A few days ago, I wrote a post about how I’ve pared down my daily Taiji/Bagua routine. For the past year or so, I had been feeling a bit of a slight drag when I did my morning routine. Instead of looking forward to and being eager to do it every morning (well, really afternoon, so it’s morning only colloquially), I did it with a sigh and a heavy heart.
I still wanted to do it, mind. I was just burned out.
Here goes the backstory.
I have OCD tendencies. It’s not full-blown OCD, and it’s probably not diagnosable. When I mentioned it to my therapist a few decades ago (then-therapist), she said to me in a stern tone, “You know you don’t actually have OCD, right?”
Yes, I know that. But I have OCD tendencies, and I am internally obsessed with many things. I have learned to keep it mostly to myself and to gauge how much to let out without seeming ‘weird’. Also, probably autistic, but that’s more likely to be diagnosable.
I could talk about my martial arts weapons all day long. Not the technical aspects, but the beauty of them and what they mean to me. I like to joke that they’re my romantic relationships, but it’s not far from the truth. What I mean is that each weapon stirs something in me that I could conceivably slap a romantic label on it.
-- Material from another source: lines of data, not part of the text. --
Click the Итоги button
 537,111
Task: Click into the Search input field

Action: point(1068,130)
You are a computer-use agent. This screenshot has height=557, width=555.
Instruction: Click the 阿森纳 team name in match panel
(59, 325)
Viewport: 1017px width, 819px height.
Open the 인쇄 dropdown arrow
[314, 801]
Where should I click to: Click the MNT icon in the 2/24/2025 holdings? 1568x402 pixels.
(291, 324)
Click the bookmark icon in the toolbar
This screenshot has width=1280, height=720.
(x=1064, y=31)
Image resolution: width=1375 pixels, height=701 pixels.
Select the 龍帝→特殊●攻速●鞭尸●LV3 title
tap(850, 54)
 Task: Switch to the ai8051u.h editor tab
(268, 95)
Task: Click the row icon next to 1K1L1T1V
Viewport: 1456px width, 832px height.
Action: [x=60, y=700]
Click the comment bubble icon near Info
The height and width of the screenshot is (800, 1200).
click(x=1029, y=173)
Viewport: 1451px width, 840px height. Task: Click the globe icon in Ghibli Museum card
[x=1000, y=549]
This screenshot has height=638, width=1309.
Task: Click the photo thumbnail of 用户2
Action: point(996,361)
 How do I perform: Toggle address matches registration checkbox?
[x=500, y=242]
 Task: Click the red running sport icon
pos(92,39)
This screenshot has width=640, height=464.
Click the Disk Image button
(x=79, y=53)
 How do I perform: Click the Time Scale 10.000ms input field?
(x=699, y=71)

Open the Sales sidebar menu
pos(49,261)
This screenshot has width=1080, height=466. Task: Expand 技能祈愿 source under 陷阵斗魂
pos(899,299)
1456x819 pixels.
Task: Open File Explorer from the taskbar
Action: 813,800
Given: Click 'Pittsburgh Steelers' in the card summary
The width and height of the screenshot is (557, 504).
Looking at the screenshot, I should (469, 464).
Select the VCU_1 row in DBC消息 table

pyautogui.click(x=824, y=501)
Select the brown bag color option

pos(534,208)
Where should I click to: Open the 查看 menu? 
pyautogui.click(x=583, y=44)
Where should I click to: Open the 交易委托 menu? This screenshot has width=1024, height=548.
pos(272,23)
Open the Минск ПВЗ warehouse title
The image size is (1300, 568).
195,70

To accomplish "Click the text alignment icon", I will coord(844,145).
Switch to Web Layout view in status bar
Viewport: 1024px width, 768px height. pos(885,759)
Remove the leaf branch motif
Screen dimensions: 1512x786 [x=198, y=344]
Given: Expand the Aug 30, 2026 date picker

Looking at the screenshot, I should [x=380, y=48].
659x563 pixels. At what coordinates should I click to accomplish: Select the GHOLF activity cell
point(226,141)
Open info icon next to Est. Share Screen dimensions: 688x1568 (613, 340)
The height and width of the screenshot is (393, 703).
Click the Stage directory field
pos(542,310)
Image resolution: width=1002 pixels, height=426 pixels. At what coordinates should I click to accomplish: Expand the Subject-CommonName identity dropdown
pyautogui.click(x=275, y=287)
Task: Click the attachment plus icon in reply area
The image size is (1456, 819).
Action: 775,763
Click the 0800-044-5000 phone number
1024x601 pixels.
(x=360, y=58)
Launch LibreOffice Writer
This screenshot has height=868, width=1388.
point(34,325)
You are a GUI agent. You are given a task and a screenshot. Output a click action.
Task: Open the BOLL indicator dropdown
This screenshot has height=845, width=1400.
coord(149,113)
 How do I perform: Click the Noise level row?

The Sword Form is my first love. I have such warm feelings for it. No, it’s not the most exciting form any longer, but it’s the weapon form that started my love for the weapons. I have told this story a million times, but I’ll tell it once again.
A year or two after I started Taiji, I graduated from the Solo Long Form. All that means is that I learned the sequence–not that I was any good at it. Soon after, my teacher mentioned it was time to learn the Sword Form. I resisted. While I had started studying Taiji because I wanted to be able to defend myself and really liked the idea of learning the combat applications, I recoiled from the very idea of doing weapons.
I was a pacifist at the time, and weapons seemed too violent to me. It was only when I was walknig the circle with the deerhorn knives (Bagua, not the point of this post) as my meditation that I had an ideology-changing moment. I was focusing on the ‘opponent’ in the middle of the circle as I walked. In a second, I thought, “If it’s you or me–it’s going to be me.” Meaning, if it was the opponent’s life or mine, mine was going to win.